Professor Michail Stamatakis – Fellow and Tutor in Chemistry

Professor Michail Stamatakis joins LMH as Fellow and Tutor in Chemistry from University College London (UCL), where he was Professor in the Department of Chemical Engineering.

Professor Stamatakis holds a Diploma in Chemical Engineering from the National Technical University of Athens, Greece and a PhD from Rice University, USA. He is Fellow of the Royal Society of Chemistry (FRSC) and the Higher Education Academy (FHEA).

Professor Stamatakis’s research focuses on heterogeneous catalysis and is inspired by the urgent need for chemical technologies that promote a sustainable future for contemporary societies. It encompasses activities ranging from fundamental to applied, aiming at not only understanding how catalytic materials accelerate chemical reactions, but also guiding catalyst discovery to improve the efficiency of chemical transformations. Central to these activities is the development of computational methods and software (https://zacros.org) able to capture the molecular-level processes underpinning catalysis. These methods are also applied to study reactions relevant to the conversion of alternative/renewable feedstocks into chemicals and fuels, the management of (greenhouse) gas emissions towards mitigating pollution and climate change, or the engineering of long-lasting catalytic materials for efficient industrial-scale operations.

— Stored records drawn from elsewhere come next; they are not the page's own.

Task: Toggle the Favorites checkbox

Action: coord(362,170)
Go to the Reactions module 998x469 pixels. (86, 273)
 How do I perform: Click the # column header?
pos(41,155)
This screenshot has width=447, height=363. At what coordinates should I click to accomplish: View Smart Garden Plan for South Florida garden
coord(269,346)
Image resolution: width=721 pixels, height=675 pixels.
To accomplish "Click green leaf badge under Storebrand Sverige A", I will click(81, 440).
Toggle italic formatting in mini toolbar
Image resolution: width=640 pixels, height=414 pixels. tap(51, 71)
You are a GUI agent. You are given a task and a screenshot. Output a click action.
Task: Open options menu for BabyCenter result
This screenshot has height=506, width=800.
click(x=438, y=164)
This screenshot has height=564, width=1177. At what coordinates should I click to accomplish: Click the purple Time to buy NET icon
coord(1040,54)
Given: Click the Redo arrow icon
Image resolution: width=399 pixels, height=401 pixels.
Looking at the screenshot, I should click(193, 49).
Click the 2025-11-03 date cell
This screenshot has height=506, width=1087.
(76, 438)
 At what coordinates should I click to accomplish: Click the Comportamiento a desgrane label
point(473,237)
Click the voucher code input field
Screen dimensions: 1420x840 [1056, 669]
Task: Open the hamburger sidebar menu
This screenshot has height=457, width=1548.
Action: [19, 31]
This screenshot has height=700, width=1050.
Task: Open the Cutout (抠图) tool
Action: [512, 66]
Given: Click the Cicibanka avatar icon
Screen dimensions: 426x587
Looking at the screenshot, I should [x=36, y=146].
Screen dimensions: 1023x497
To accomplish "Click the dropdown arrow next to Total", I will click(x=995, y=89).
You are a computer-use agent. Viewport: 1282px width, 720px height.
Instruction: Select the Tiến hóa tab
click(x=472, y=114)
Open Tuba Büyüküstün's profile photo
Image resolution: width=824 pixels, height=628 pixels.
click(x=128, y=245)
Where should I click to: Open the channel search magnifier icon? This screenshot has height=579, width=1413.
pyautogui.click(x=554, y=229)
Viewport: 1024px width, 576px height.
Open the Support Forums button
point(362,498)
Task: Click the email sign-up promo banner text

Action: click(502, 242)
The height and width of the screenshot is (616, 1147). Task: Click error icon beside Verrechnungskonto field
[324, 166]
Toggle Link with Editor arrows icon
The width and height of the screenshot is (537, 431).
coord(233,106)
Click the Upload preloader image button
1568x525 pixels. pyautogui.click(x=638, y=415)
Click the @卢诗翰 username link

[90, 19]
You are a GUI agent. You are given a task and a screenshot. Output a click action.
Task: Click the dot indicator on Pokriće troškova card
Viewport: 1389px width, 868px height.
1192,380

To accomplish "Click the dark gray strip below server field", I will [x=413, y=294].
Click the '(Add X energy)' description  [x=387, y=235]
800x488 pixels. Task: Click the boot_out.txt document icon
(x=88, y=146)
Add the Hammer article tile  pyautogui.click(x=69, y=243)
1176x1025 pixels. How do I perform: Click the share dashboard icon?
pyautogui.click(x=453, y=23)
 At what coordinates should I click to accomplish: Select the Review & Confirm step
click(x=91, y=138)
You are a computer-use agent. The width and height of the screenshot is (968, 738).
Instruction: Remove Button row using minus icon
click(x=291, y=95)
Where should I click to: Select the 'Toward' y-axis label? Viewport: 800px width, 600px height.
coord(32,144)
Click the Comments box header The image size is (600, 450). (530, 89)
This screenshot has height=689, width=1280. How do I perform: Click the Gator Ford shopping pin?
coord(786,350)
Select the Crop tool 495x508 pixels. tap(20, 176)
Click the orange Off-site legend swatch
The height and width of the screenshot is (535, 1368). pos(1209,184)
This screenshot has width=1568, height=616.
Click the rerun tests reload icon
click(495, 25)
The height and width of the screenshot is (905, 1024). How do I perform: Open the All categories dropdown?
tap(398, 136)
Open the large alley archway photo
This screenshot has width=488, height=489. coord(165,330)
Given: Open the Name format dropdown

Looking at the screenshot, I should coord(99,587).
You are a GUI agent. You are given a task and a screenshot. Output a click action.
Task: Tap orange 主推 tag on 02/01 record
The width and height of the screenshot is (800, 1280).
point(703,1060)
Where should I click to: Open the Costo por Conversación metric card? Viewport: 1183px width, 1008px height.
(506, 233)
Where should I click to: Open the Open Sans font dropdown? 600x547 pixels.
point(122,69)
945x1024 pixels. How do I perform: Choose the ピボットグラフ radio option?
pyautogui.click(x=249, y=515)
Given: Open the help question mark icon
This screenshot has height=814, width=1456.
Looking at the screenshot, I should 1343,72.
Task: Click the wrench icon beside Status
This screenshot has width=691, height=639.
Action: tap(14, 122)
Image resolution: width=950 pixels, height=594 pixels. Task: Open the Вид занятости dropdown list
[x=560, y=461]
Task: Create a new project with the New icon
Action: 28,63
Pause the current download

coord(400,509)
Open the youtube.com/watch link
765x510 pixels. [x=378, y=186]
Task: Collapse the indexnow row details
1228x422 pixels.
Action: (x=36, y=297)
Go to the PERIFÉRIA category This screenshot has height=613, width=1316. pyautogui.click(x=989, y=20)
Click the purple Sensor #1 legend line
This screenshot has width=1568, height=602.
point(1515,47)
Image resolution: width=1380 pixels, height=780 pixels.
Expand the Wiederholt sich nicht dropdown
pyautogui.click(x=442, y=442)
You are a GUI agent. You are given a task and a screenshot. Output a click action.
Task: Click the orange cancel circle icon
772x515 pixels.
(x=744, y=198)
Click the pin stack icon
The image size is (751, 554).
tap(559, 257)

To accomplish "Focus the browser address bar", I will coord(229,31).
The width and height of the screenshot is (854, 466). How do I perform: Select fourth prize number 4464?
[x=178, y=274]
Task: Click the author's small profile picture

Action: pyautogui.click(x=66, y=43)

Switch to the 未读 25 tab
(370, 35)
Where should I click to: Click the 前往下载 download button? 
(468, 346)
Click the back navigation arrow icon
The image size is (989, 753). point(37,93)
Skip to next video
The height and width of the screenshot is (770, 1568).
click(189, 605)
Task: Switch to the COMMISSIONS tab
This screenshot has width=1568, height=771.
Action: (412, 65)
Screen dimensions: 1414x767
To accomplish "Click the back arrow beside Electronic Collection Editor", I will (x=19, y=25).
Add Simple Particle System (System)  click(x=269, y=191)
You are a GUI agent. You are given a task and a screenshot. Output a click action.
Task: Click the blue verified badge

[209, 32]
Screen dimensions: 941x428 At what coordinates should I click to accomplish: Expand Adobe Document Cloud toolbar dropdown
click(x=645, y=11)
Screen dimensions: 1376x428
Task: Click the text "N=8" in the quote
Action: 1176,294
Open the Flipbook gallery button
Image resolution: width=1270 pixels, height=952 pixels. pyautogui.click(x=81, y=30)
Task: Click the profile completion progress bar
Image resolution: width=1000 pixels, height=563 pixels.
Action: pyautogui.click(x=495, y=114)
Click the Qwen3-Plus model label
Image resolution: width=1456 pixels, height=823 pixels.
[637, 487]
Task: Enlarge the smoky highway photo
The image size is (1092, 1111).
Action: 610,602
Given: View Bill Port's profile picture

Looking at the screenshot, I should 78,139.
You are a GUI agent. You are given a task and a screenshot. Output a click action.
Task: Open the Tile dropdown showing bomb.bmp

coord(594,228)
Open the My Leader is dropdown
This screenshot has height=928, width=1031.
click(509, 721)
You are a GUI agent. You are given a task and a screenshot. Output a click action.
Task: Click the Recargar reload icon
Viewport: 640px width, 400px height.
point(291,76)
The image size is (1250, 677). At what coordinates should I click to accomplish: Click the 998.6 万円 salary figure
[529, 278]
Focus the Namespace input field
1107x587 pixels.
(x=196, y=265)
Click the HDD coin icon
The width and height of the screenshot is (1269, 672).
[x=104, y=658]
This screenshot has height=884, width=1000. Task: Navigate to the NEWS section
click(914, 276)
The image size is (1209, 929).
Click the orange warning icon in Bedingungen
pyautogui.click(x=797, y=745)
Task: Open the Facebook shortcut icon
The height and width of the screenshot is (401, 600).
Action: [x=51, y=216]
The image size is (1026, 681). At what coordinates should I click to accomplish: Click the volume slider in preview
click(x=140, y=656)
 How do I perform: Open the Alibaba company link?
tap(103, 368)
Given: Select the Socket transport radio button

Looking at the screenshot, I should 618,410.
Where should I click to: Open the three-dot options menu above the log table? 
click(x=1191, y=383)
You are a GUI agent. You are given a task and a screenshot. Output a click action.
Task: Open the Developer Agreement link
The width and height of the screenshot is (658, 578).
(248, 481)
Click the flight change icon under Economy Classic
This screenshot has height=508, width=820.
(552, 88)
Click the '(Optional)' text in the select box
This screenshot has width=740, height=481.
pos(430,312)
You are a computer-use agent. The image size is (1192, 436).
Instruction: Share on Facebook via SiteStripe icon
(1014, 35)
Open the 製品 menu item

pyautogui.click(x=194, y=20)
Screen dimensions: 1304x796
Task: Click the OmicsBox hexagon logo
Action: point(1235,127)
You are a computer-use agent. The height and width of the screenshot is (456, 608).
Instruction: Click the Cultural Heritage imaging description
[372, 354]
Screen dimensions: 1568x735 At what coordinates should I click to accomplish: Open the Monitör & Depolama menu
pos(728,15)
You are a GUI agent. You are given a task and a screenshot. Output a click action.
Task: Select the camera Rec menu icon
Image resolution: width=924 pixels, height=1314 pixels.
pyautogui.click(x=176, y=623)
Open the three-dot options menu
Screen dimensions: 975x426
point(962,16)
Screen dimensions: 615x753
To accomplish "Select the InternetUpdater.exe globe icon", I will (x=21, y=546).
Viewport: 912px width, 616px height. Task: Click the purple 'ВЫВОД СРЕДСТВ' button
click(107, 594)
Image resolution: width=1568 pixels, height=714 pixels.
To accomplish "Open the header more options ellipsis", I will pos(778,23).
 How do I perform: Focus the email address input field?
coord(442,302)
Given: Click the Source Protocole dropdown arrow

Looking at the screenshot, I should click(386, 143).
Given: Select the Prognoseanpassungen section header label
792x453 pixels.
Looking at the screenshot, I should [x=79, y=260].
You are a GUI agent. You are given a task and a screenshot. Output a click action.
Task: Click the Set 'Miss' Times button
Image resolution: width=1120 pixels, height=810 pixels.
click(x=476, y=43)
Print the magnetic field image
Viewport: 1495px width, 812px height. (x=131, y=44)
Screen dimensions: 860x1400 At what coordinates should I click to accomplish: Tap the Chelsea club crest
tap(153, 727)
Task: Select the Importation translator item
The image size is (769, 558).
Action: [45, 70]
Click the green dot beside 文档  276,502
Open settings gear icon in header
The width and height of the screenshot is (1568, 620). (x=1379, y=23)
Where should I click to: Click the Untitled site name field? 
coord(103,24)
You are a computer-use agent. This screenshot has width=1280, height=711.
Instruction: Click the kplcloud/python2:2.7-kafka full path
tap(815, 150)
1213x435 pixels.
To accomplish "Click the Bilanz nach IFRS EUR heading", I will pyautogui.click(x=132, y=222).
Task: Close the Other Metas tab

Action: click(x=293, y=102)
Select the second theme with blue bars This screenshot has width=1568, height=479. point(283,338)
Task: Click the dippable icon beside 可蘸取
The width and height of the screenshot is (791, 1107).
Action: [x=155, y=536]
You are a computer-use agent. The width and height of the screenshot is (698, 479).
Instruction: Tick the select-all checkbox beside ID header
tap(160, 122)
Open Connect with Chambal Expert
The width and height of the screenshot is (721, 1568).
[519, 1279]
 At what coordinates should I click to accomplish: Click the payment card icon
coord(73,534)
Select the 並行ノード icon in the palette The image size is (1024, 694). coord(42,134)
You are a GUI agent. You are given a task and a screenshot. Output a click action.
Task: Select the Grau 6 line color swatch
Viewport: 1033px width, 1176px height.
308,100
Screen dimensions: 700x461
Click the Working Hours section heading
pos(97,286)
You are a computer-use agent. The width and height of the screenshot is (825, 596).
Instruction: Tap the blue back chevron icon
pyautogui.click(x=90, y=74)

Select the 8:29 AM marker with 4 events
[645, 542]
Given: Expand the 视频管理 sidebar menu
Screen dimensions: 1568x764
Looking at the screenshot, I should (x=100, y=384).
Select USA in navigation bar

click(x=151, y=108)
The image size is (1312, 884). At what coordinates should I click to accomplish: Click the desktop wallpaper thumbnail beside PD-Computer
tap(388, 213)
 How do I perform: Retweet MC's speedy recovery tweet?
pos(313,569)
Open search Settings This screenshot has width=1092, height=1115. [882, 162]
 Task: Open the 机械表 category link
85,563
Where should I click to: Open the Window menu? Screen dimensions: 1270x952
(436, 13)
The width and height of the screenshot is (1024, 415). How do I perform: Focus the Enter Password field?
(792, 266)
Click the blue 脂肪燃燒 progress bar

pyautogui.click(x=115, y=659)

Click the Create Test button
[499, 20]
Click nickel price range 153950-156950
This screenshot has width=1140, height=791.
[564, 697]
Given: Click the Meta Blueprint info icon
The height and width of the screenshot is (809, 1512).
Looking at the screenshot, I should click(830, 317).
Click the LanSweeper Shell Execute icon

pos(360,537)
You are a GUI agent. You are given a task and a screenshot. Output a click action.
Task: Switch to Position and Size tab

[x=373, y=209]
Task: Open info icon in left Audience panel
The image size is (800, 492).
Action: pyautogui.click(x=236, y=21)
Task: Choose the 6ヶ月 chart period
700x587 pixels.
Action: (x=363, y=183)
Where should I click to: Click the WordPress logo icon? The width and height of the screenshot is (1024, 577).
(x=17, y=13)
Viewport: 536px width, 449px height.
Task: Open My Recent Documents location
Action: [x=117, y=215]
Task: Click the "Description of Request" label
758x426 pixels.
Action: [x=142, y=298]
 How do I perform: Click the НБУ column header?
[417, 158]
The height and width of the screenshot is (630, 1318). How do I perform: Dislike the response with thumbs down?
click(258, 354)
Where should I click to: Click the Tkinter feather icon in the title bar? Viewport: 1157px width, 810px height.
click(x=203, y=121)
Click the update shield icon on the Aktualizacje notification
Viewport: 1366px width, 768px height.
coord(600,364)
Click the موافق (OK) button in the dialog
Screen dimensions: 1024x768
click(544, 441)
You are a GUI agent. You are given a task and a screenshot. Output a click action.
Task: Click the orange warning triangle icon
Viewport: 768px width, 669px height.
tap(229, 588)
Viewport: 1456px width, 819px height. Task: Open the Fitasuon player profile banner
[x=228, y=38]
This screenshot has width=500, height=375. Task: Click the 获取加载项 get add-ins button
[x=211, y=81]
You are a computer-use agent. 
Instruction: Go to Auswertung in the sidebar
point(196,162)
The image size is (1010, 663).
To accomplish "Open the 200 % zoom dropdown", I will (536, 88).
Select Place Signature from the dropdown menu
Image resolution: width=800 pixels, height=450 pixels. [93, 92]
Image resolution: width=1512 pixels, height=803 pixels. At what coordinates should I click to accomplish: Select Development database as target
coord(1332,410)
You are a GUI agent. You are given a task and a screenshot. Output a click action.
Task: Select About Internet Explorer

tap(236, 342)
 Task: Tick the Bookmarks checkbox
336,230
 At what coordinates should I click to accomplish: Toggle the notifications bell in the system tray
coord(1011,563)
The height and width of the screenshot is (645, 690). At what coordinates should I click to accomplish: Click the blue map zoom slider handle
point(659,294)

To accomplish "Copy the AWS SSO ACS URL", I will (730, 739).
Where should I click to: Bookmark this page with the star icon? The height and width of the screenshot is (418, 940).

Alongside his role as Fellow and Tutor in Chemistry at LMH, Professor Stamatakis is Professor of Computational Inorganic Chemistry in the Department of Chemistry.

Michail Stamatakis, who wears a dark suit jacket and white shirt
Dr Guy Westwood

Dr Guy Westwood – Fellow and Tutor in Classics

Dr Guy Westwood has been teaching Classics at LMH since 2019 as a Departmental Lecturer and was appointed as Fellow and Tutor in Classics this year. Dr Westwood read Classics at Balliol College and stayed in Oxford for his graduate work, completing his MSt and DPhil at Merton College. He held the Leventis Research Fellowship in Ancient Greek at Merton from 2013-17 then spent a year teaching at the University of Birmingham before returning to Oxford in 2018 as a Lecturer in the Classics Faculty.

Dr Westwood’s research focuses on classical Greek and Roman rhetorical prose literature, especially the surviving political oratory of democratic Athens. His first book, The Rhetoric of the Past in Demosthenes and Aeschines: Oratory, History, and Politics in Classical Athens (Oxford: OUP, 2020) looked at how these two prominent fourth-century Athenian politicians deployed examples from, and ideas about, Athens’s past to persuade mass citizen audiences in the city’s lawcourts and political Assembly.

Dr Westwood’s research continues to focus on Demosthenes and Aeschines in particular, and he is also increasingly looking at classical Athenian oratory’s performance aspects and its relationships with drama, especially comedy.

Alongside his role as Fellow and Tutor in Classics at LMH, Dr Westwood is Associate Professor in Greek Language and Literature in the Classics Faculty.